Abstract
The extreme valuation ratios for the US equities have led to concerns that the equity market may fall to reflect fundamental values again. This article studies the Vector Error Correction Model (VECM) representation of the price–dividends and price–earnings relationships. The analysis reveals no significant adjustment in prices but significant changes in fundamentals in response to deviations from long-run price-fundamental relationships. This suggests increases in fundamentals but not a falling equity market. Subsequently, the analysis of whether the equity market is overvalued should assess the growth rates of fundamentals inherent in the current valuation ratios. When expected growth rates of dividends and earnings are irrational, then current equity prices are exuberant. The out-of-sample predicted growth rates of the fundamentals are in line with observed historic growth rates. This suggests that equity prices are not exuberant and investing in equities is rational despite the high-valuation ratios.
Notes
1 See McGowan (Citation2007) for a recent application.

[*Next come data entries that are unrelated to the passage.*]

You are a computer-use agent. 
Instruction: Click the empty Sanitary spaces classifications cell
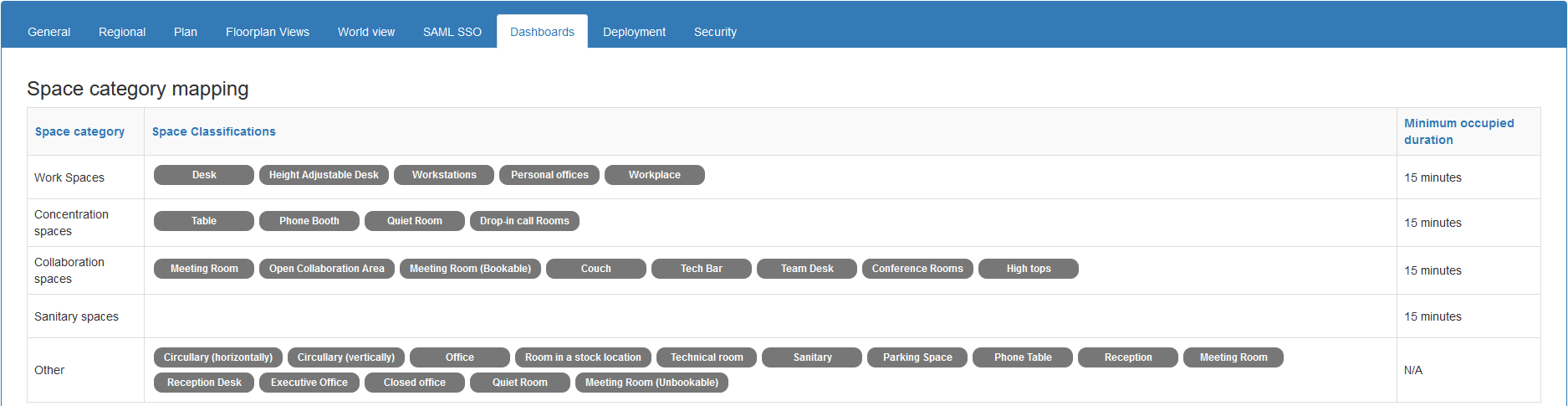click(x=770, y=316)
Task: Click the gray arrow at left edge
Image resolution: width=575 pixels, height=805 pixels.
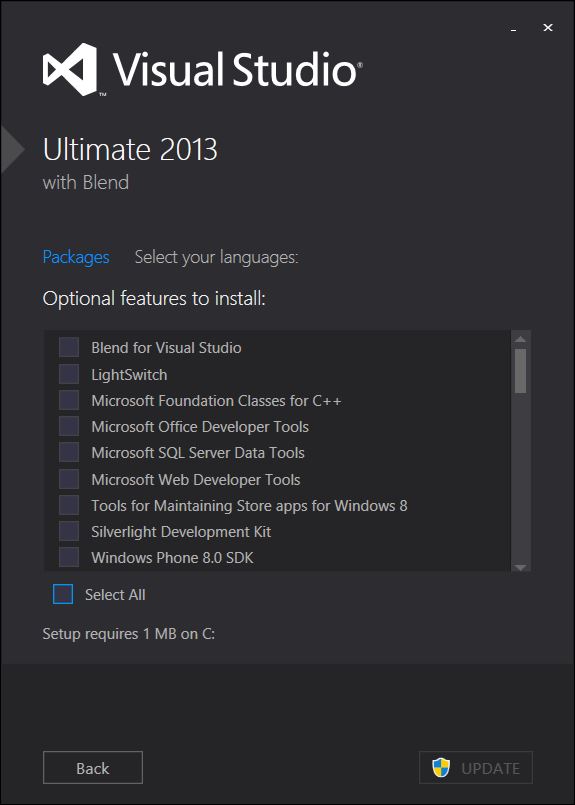Action: [x=12, y=149]
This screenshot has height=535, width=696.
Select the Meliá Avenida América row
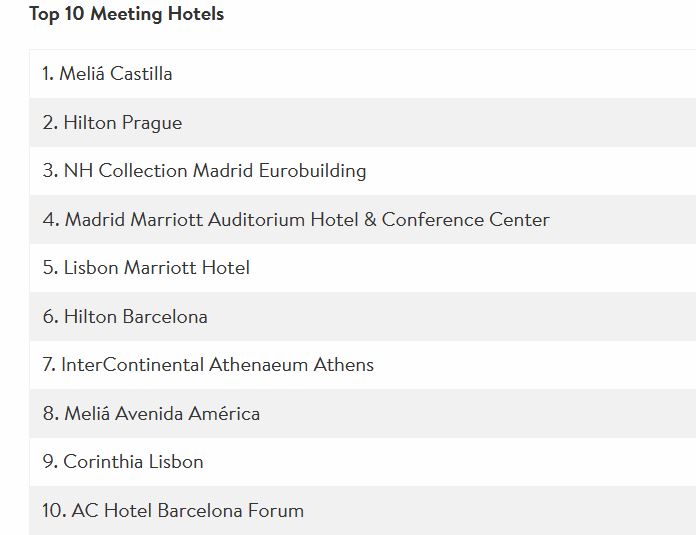[363, 413]
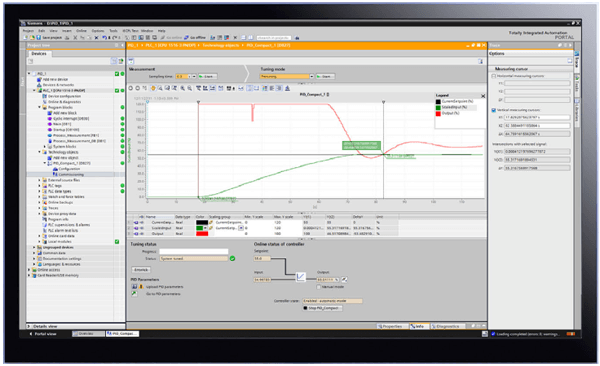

2 The inner product of adjustment and cointegration vector must be larger than −2 because the system becomes nonstationary for β′α ≤ −2. The system oscillates toward equilibrium for −2 < β′α < −1. With the two-step cointegration procedure of Engle and Granger (Citation1987), the coefficient for the equilibrium error term has to be negative to enfold the error correction mechanism.
3 The stock market data are available at Robert Shiller's homepage at www.econ.yale.edu/∼shiller
4 A zero adjustment coefficient for the equity price is imposed in the VECMs.